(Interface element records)
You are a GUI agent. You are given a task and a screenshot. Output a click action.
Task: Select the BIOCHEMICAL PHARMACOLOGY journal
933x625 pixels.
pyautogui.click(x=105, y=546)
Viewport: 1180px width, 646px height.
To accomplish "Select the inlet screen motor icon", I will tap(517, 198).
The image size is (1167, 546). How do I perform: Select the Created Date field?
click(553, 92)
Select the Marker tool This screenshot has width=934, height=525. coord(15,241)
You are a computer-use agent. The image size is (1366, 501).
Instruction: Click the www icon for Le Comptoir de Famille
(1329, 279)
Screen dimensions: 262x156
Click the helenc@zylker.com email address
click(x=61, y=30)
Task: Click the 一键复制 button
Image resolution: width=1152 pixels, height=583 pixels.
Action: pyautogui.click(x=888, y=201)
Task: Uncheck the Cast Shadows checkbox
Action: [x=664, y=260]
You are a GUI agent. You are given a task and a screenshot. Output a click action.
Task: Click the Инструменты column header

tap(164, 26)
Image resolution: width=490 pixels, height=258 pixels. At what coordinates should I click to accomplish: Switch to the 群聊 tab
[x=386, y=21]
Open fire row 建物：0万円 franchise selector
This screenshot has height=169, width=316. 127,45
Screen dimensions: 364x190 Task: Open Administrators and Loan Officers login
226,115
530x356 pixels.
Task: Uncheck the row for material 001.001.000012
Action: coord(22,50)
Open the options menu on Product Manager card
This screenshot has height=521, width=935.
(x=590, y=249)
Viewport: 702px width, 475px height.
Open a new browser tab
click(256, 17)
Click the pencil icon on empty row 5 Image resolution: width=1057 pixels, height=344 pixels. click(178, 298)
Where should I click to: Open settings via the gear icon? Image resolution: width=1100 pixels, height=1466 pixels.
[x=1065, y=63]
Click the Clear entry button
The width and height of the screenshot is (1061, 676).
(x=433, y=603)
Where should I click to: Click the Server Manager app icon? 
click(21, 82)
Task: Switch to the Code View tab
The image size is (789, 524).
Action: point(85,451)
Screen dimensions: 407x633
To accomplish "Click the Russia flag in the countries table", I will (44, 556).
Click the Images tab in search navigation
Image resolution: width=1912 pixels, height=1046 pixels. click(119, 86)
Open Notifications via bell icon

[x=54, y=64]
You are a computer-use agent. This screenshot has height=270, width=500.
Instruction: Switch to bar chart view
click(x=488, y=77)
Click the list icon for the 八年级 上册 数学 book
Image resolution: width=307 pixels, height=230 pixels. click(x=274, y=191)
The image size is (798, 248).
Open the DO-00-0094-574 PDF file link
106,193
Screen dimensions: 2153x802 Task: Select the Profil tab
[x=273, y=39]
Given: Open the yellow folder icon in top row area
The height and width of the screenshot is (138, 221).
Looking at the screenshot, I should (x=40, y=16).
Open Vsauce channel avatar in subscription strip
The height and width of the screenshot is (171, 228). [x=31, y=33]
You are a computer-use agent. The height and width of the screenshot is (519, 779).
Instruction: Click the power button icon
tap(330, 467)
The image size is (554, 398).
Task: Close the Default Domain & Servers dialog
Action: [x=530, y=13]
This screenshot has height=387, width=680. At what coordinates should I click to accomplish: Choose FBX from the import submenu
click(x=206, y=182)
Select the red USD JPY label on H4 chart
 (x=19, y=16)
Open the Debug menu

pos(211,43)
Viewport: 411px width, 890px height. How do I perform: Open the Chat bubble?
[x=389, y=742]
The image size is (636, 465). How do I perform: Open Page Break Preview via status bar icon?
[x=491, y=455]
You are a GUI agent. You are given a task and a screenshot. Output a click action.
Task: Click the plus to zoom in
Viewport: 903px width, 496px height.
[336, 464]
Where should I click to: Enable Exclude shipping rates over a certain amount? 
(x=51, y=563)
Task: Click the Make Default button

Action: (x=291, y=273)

• TASK TO CARRY OUT
Reproduce the listing above, substituting "desktop automation agent" for every occurrence of "GUI agent" and leaving everything else unchanged.

• SOLVED PROBLEM
You are a desktop automation agent. You are given a task and a screenshot. Output a click action.
Task: Select the BIOCHEMICAL PHARMACOLOGY journal
933x625 pixels.
pyautogui.click(x=105, y=546)
Viewport: 1180px width, 646px height.
To accomplish "Select the inlet screen motor icon", I will tap(517, 198).
The image size is (1167, 546). How do I perform: Select the Created Date field?
click(553, 92)
Select the Marker tool This screenshot has width=934, height=525. coord(15,241)
You are a computer-use agent. The image size is (1366, 501).
Instruction: Click the www icon for Le Comptoir de Famille
(1329, 279)
Screen dimensions: 262x156
Click the helenc@zylker.com email address
click(x=61, y=30)
Task: Click the 一键复制 button
Image resolution: width=1152 pixels, height=583 pixels.
Action: pyautogui.click(x=888, y=201)
Task: Uncheck the Cast Shadows checkbox
Action: [x=664, y=260]
You are a desktop automation agent. You are given a task and a screenshot. Output a click action.
Task: Click the Инструменты column header

tap(164, 26)
Image resolution: width=490 pixels, height=258 pixels. At what coordinates should I click to accomplish: Switch to the 群聊 tab
[x=386, y=21]
Open fire row 建物：0万円 franchise selector
This screenshot has height=169, width=316. 127,45
Screen dimensions: 364x190 Task: Open Administrators and Loan Officers login
226,115
530x356 pixels.
Task: Uncheck the row for material 001.001.000012
Action: coord(22,50)
Open the options menu on Product Manager card
This screenshot has height=521, width=935.
(x=590, y=249)
Viewport: 702px width, 475px height.
Open a new browser tab
click(256, 17)
Click the pencil icon on empty row 5 Image resolution: width=1057 pixels, height=344 pixels. click(178, 298)
Where should I click to: Open settings via the gear icon? Image resolution: width=1100 pixels, height=1466 pixels.
[x=1065, y=63]
Click the Clear entry button
The width and height of the screenshot is (1061, 676).
(x=433, y=603)
Where should I click to: Click the Server Manager app icon? 
click(21, 82)
Task: Switch to the Code View tab
The image size is (789, 524).
Action: point(85,451)
Screen dimensions: 407x633
To accomplish "Click the Russia flag in the countries table", I will (44, 556).
Click the Images tab in search navigation
Image resolution: width=1912 pixels, height=1046 pixels. click(119, 86)
Open Notifications via bell icon

[x=54, y=64]
You are a computer-use agent. This screenshot has height=270, width=500.
Instruction: Switch to bar chart view
click(x=488, y=77)
Click the list icon for the 八年级 上册 数学 book
Image resolution: width=307 pixels, height=230 pixels. click(x=274, y=191)
The image size is (798, 248).
Open the DO-00-0094-574 PDF file link
106,193
Screen dimensions: 2153x802 Task: Select the Profil tab
[x=273, y=39]
Given: Open the yellow folder icon in top row area
The height and width of the screenshot is (138, 221).
Looking at the screenshot, I should (x=40, y=16).
Open Vsauce channel avatar in subscription strip
The height and width of the screenshot is (171, 228). [x=31, y=33]
You are a computer-use agent. The height and width of the screenshot is (519, 779).
Instruction: Click the power button icon
tap(330, 467)
The image size is (554, 398).
Task: Close the Default Domain & Servers dialog
Action: [x=530, y=13]
This screenshot has height=387, width=680. At what coordinates should I click to accomplish: Choose FBX from the import submenu
click(x=206, y=182)
Select the red USD JPY label on H4 chart
 (x=19, y=16)
Open the Debug menu

pos(211,43)
Viewport: 411px width, 890px height. How do I perform: Open the Chat bubble?
[x=389, y=742]
The image size is (636, 465). How do I perform: Open Page Break Preview via status bar icon?
[x=491, y=455]
You are a desktop automation agent. You are given a task and a screenshot. Output a click action.
Task: Click the plus to zoom in
Viewport: 903px width, 496px height.
[336, 464]
Where should I click to: Enable Exclude shipping rates over a certain amount? 
(x=51, y=563)
Task: Click the Make Default button

Action: (x=291, y=273)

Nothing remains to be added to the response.